During her inaugural speech as a professor at the UGM Senate Hall on Thursday (Jan. 25), professor of parasitology at the UGM Faculty of Medicine, Public Health, and Nursing, Professor E. Elsa Herdiana Murhandarwati, shed light on the numerous challenges hindering malaria elimination efforts in Indonesia.
She underscored three primary factors contributing to the unbalanced malaria situation: the agent (cause), host (carrier), and environment.
“The emergence of new contributors in each of these factors presents escalating challenges to malaria control,” she elaborated.
In her speech titled “Malaria Control in Indonesia: Laboratory-Based Research Towards Implementation in the Field,” Professor Murhandarwati outlined the National Action Plan for Accelerating Malaria Elimination 2020-2026 to achieve malaria elimination by 2030.
This plan includes five main interventions: ensuring universal access to malaria prevention, diagnosis, and treatment; accelerating the achievement and maintenance of malaria-free status; transforming malaria surveillance into a primary intervention; creating an environment conducive to malaria elimination; and improving services through innovation and research.
“As an academic and researcher in parasitology, we endeavor to contribute through innovation and research that can be implemented in line with national intervention strategies,” she emphasized.
Taking lessons from the COVID-19 pandemic, the government benefitted significantly from the participation of digital health providers in counseling and teleconsultation for COVID-19 patients or suspects.
These health startups or providers are expected to support not only COVID-related issues but also address other health problems, including malaria. However, existing regulations do not encompass digital health providers from a legal perspective outside of pandemic periods.
“Thus, our team, with support from RISPRO LPDP, aims to establish regulatory sandbox governance alongside the Ministry of Health’s Malaria Working Group, the Association of Healthtech Indonesia, and experts from various disciplines such as law, electrical engineering, CFDS, and practitioners,” she elucidated.
The regulatory sandbox offers a controlled experimental space for various stakeholders, allowing the testing of new technologies developed by providers/startups in areas such as malaria diagnosis, treatment quality assurance, surveillance, e-learning, and more.
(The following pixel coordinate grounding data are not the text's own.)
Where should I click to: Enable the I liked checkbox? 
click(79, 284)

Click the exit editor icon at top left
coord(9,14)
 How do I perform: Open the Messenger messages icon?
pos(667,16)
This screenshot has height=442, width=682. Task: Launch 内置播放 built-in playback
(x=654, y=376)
Additionally, this mechanism enables the government to trial new policies related to malaria elimination without encountering stringent regulatory constraints, facilitating the identification of potential impacts and adjustments before widespread implementation.
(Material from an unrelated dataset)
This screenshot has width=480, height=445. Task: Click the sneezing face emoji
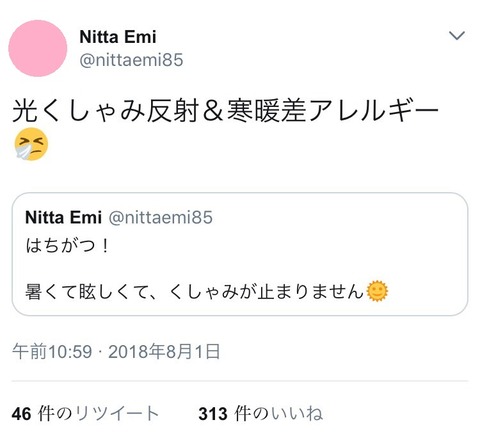31,144
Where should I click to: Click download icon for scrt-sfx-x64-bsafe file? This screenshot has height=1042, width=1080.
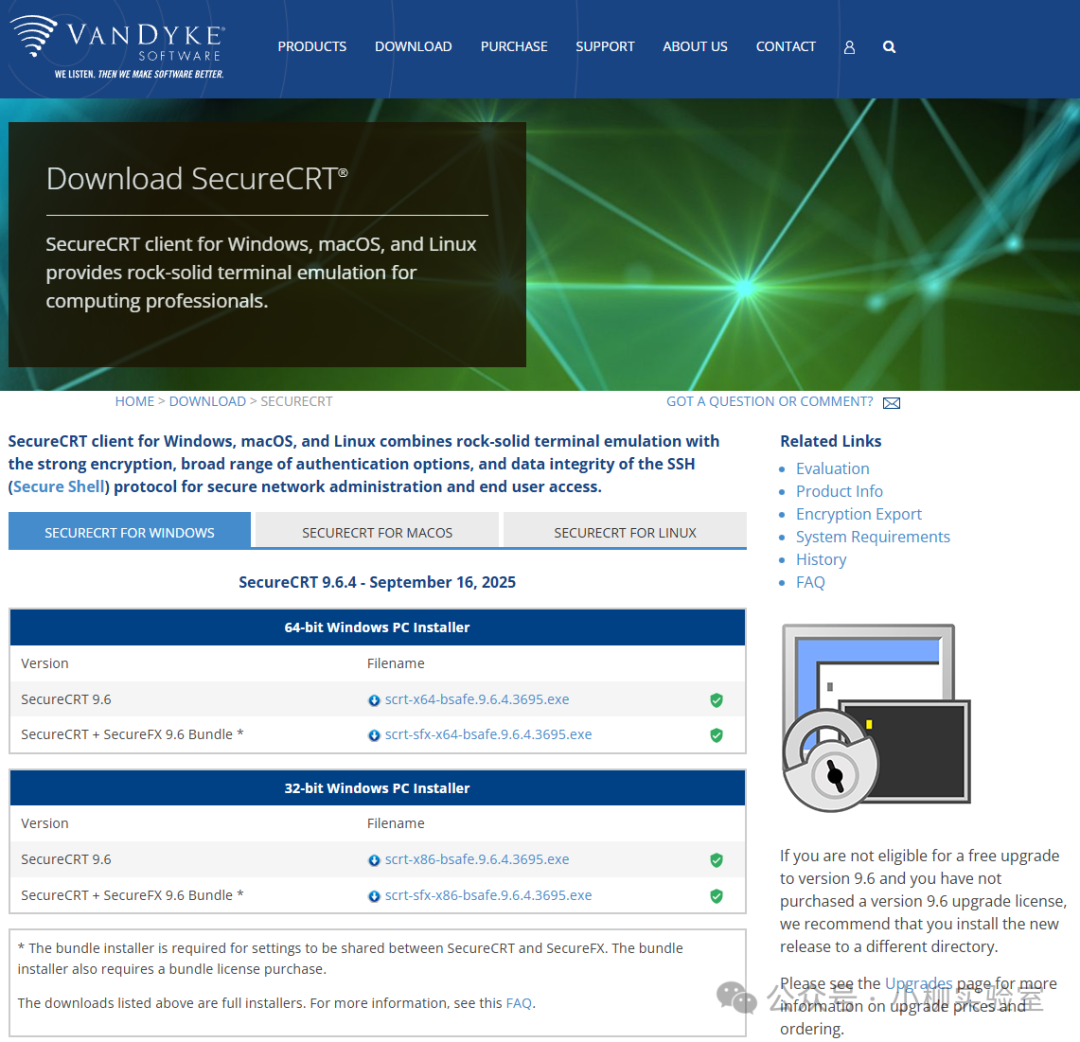(x=374, y=736)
“At present, clinical practitioners in digital health have made valuable contributions. However, there is a pressing need for a space to nurture and implement ideas in accordance with scientific, ethical, safe, and secure standards,” she emphasized.
Professor Murhandarwati disclosed that in 2023, the e-Malaria Regulatory Sandbox trial was adopted and expanded by the Ministry of Health through Minister of Health Decree No. HK.01.07/MENKES/1280/2023 concerning the Development of the Health Digital Ecosystem through the Regulatory Sandbox.
Consequently, the Ministry of Health has initiated the Regulatory Sandbox system to pilot various domestic digital health innovations, commencing with the telemedicine sector.
“Hopefully, in the future, this regulatory sandbox will emerge as an innovative solution benefiting all,” she concluded.